> [Required action]:
For the records that follow, please set down exactly the lines between the one holding "Where should I" and the one holding "Enable the 背景设置 toggle", inclusive, and only those.

[Stored data]
------------------------------------------------------------

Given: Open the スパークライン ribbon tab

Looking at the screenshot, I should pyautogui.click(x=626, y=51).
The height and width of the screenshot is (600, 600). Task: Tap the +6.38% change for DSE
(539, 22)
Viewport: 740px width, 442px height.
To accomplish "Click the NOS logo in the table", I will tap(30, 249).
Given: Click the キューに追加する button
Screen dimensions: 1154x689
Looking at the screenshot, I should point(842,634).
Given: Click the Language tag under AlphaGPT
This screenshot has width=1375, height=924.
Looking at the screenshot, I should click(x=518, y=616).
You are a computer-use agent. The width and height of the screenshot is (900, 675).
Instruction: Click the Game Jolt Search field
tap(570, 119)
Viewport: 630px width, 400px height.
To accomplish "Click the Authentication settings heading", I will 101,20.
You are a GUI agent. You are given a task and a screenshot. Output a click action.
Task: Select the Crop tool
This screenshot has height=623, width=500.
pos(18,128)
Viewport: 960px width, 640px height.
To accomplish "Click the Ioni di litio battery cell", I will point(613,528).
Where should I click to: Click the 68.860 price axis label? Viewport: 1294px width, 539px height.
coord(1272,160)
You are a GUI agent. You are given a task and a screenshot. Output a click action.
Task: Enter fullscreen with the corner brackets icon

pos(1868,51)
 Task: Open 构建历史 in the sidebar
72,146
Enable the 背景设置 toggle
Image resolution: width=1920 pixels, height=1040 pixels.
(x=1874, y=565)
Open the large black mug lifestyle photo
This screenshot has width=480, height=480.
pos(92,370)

------------------------------------------------------------

> [Exercise response]:
Where should I click to: Click the 68.860 price axis label? Viewport: 1294px width, 539px height.
coord(1272,160)
You are a GUI agent. You are given a task and a screenshot. Output a click action.
Task: Enter fullscreen with the corner brackets icon

pos(1868,51)
 Task: Open 构建历史 in the sidebar
72,146
Enable the 背景设置 toggle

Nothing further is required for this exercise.